Transition of phenotype in CH is common and occurred in 20.7% of patients included in this study, on average nine to ten years after onset. Transition-incidence was 6.3% for sECH, while transition to sCCH was more common and occurred in 14.4% of patients. Apart from side shifts no clear predictors for a transition of phenotype could be identified. Comparing disease severity in primary and secondary phenotypes, sCCH patients had significantly more frequent, but shorter-lasting attacks per month than pCCH, and sECH patients experienced shorter remission-periods than patients with pECH. Apart from this, disease-severity did not differ markedly between groups.

The transition-incidence was within the hypothesized range.

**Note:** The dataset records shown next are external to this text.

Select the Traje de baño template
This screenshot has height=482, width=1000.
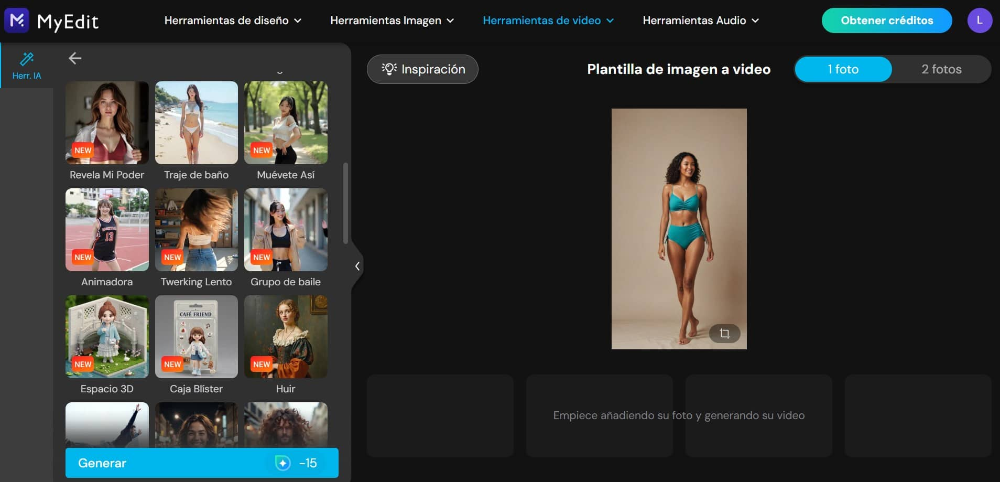tap(196, 122)

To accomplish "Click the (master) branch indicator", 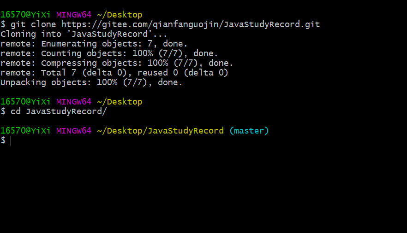I will point(249,131).
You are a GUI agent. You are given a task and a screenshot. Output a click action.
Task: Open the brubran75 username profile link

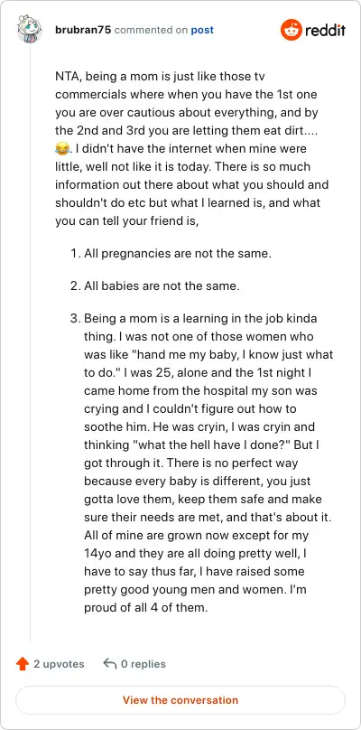[83, 30]
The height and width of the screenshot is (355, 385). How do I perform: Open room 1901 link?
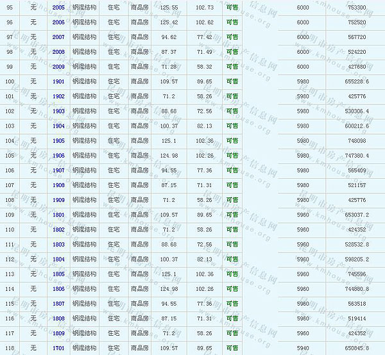click(x=58, y=81)
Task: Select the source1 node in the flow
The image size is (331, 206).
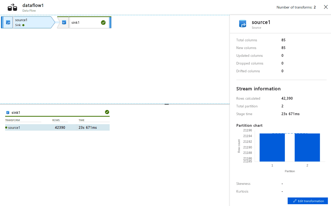Action: point(28,22)
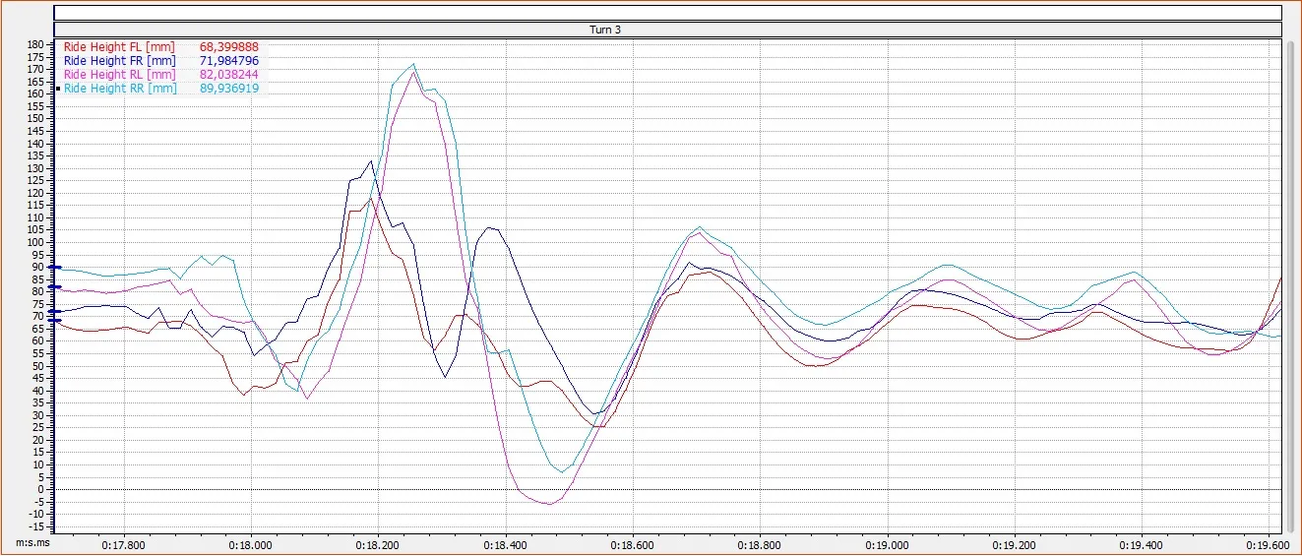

Our findings hold both a possible overestimation as patients were recruited from a specialized tertiary center, and a possible underestimation due to study-design, where the entire lifetime course of disease for each patient is unknown. Supporting this theory, a previous cohort-study reported a cumulative proportion of patients developing sCCH as 9.3%, 18.1%, 24.5%, and 36% at 5, 10, 20, and 30 years respectively (8). Whether our findings of transition incidence are applicable to the global CH population is difficult to conclude, as reported differences in distribution of CH phenotype amongst different ethnic groups (12) could be due to selection bias and all prior studies of transition have been carried out in Western cohorts.

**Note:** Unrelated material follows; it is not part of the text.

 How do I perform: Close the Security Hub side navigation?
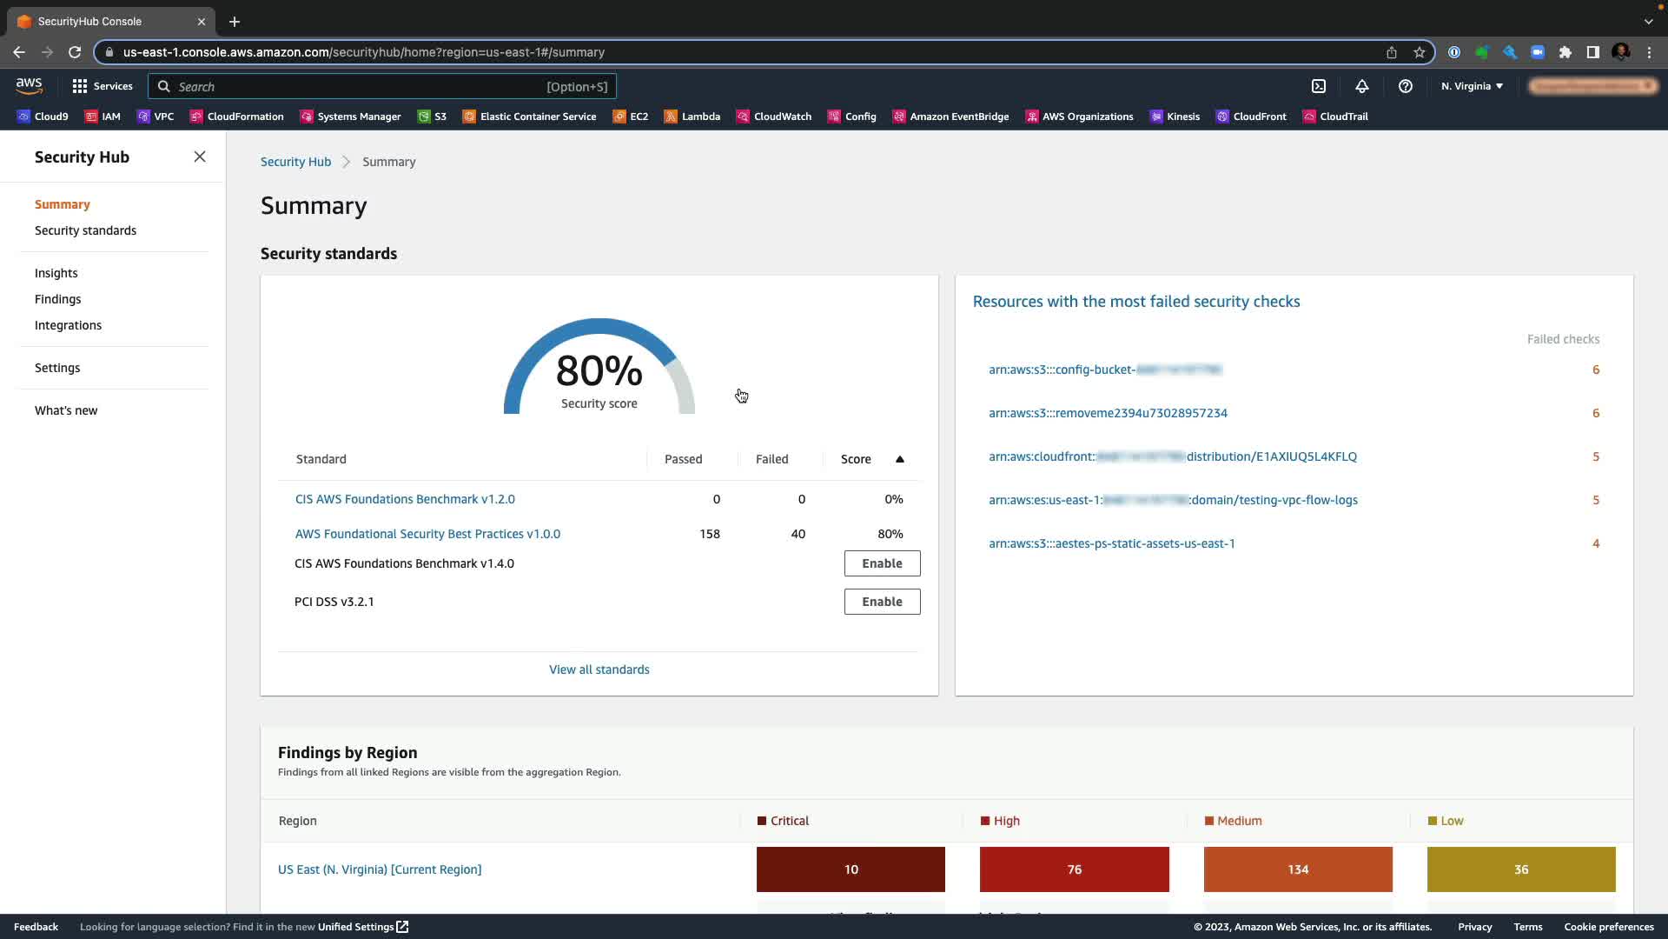(x=200, y=157)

In our cohort, we found a considerably lower incidence of transition into sECH (6.3%) compared to existing studies, with estimates ranging between 22–32%. However, our findings of transition incidence into sCCH (14.4%) are in line with prior estimates ranging between 2–19% (5,6,8). Interestingly, we found that change of phenotype into sCCH was more common in our population, in contrast to the mentioned studies. A possible explanation for this discrepancy may be the implementation of current diagnostic ICHD-3 criteria, introduced after the other studies were performed. This change formally re-categorizes 6.4% of our cohort’s episodic patients according to ICHD3-b to chronic according to ICHD-3 (6). Additionally, sCCH patients could be thought to maintain their affiliation to DHC while sECH patients resolved to the primary sector, possibly generating a disproportionate distribution of transition.

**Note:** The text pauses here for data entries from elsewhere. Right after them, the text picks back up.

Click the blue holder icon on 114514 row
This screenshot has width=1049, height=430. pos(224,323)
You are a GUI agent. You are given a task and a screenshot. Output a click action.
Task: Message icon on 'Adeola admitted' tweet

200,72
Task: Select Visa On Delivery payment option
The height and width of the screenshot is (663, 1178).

In general, the four groups (pECH, sCCH, pCCH, sCCH) were very homogenous with few differences in the analyzed demographic parameters. Hence, we did not find any clear predictors for change of phenotype amongst general demographic traits, diagnostic delay, comorbidity with other primary headaches or other comorbidities. Neither could we confirm the previously proposed predictors for secondary chronification, namely high age at disease onset. Additionally suggested predictors have been high frequency of cluster periods, cluster duration exceeding eight weeks and remission periods less than six months (7,8), which we could not explore as our questionnaire was not sensitive to clinical characteristics for any previous phenotype. Shifting side of attacks was the only indicator for transitioning into sCCH. The association was reproduced when looking isolated at the male part of the cohort, but not for the female part, the latter most likely be attributed to the small sample size. No prior studies have investigated the relation between side shift and chronification and it remains uncertain whether side shift is an actual predisposition for transition or simply a frequent trait once the patient has become secondary chronified. To further characterize the distribution of side shifts in CH patients a prospective study is required.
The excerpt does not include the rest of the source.